Effective January 1, 2009 the Trust adopted new Canadian
accounting standards relating to goodwill and intangible assets
(Section 3064). This new section establishes standards for the
recognition, measurement, presentation and disclosure of goodwill
and intangible assets. The new section did not have an impact on
the consolidated financial statements.
Precision has a combination of equity based incentive
compensation plans outstanding, some of which are settled in trust
units and others that are settled in cash. Compensation cost
associated with equity settled plans is recorded at fair value and
expensed over the instruments vesting period. Under Precision's
option plan the fair value of the option grant is calculated at the
date of grant using the Black-Scholes option pricing model and that
value is recorded as compensation expense over the grant's vesting
period with an offsetting credit to contributed surplus.

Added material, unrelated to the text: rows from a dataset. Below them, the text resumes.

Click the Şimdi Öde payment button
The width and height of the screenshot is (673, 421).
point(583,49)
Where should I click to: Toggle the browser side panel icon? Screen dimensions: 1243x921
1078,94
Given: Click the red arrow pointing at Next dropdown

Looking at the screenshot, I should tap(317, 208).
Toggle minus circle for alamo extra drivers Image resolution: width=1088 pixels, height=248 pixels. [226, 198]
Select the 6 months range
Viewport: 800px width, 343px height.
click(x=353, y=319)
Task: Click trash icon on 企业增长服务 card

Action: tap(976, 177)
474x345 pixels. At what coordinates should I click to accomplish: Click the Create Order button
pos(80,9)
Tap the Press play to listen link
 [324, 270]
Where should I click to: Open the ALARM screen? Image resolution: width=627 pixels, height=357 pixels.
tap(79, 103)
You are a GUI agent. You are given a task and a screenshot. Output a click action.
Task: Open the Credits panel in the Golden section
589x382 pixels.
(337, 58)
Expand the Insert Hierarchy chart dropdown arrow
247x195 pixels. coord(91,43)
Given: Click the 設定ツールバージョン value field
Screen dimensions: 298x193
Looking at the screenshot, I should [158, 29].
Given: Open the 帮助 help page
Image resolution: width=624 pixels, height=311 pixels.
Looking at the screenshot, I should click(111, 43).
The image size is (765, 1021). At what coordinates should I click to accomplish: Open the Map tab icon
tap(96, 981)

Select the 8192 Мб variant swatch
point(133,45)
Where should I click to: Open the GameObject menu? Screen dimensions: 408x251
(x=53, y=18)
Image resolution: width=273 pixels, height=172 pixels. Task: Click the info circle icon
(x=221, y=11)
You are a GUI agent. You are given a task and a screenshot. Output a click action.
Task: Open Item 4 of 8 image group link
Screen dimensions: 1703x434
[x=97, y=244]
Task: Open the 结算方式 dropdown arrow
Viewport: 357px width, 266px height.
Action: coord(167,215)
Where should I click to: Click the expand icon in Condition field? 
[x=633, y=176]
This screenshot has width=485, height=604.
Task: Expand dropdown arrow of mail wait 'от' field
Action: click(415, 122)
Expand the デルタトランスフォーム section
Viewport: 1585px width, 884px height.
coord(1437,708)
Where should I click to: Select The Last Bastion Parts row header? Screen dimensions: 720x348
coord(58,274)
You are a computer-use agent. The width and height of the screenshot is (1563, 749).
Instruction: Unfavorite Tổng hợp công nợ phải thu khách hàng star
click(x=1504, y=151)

Forfeitures are estimated on the date of grant. Under the
non-management director trust unit plan the fair value is based on
the trading price of a Precision unit on the date of grant.
Compensation cost associated with cash settled compensation plans
is recorded at intrinsic value over the instruments vesting period.
Intrinsic value is determined by the unit price at the period end
applied to the units that have vested under the plan. The
associated liability is included in accounts payable or long-term
liabilities as appropriate.
2. Seasonality of Operations
The Trust has operations that are carried on in Canada which
represent approximately 38% (2008 - 85%) of consolidated total
assets as at September 30, 2009 and 45% (2008 - 86%) of
consolidated revenue for the nine months ended September 30, 2009.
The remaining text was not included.